Craft Beer 101: Matt Jeffries

Jeffries on the porch of one of his favorite neighborhood hangouts, Sneaky Beans.
Matt Jeffries began his career as an English teacher. The Columbus, Georgia born Fondrenite says he loved it, but his head was in the wrong place. He was chasing material dreams and knew a teacher’s salary couldn’t provide him the lifestyle he craved.
Now, he’s a teacher again — in a different way — as the craft brands manager for Southern Beverage Company.
After a childhood of moving from state to state along with his parents’ insurance job promotions, Jeffries settled in Mississippi in 2003. With older brothers in the restaurant and bar business, Jeffries said, “Why not,” and found himself under the tutelage of Julep restaurant’s Patrick Kelly. He was with the company for eight years until the draw of a new wife and forthcoming child gave him pause. Southern Beverage Company approached him.
“They had gotten to know me (through Julep) and we started talking beer,” Jeffries says. “I guess I had enough knowledge to be dangerous and they offered me a position.”
In 2003, when Jeffries moved here, craft beer was non-existent. In 2005, Lazy Magnolia Brewing Company opened in South Mississippi. And in 2012, Mississippi’s archaic beer laws changed, allowing a higher alcohol content product to be sold and produced here.
Now, there are nine breweries in the state with “three or four on the horizon.” Like a toddler who has seen a television for the first time, the fascination with craft beer has been captivating.
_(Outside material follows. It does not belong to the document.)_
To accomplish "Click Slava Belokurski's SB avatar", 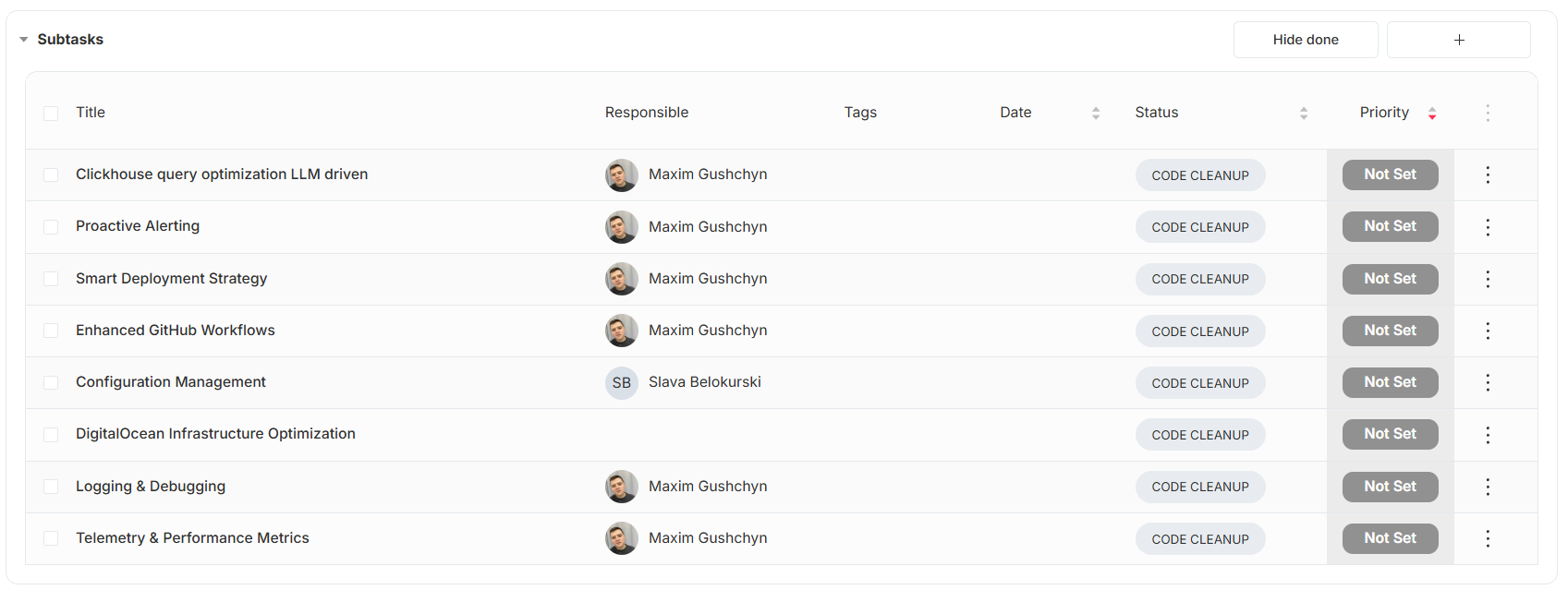I will [622, 383].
“People have been shocked by the immediate number of new beers available to them,” Jeffries explains. “The business has gone in this direction 100 miles per hour in last ten years, and there’s no sign of slowing down anytime soon.”
With that comes the education of consumers, a job Jeffries takes to heart. “As we have come to learn with the farm to table food movement, it’s important to know what we put into our bodies,” he says. “It’s the same with craft beer: high quality ingredients, shopped straight from the source. Brewers are brewing with passion and love and want to make their product the best it can be.”
He reiterates the three tenants of his duties: education (know what you are drinking), awareness (understand that a higher alcohol beer can’t be consumed in the same way as the beer you are used to drinking) and drinkability (how does it taste?)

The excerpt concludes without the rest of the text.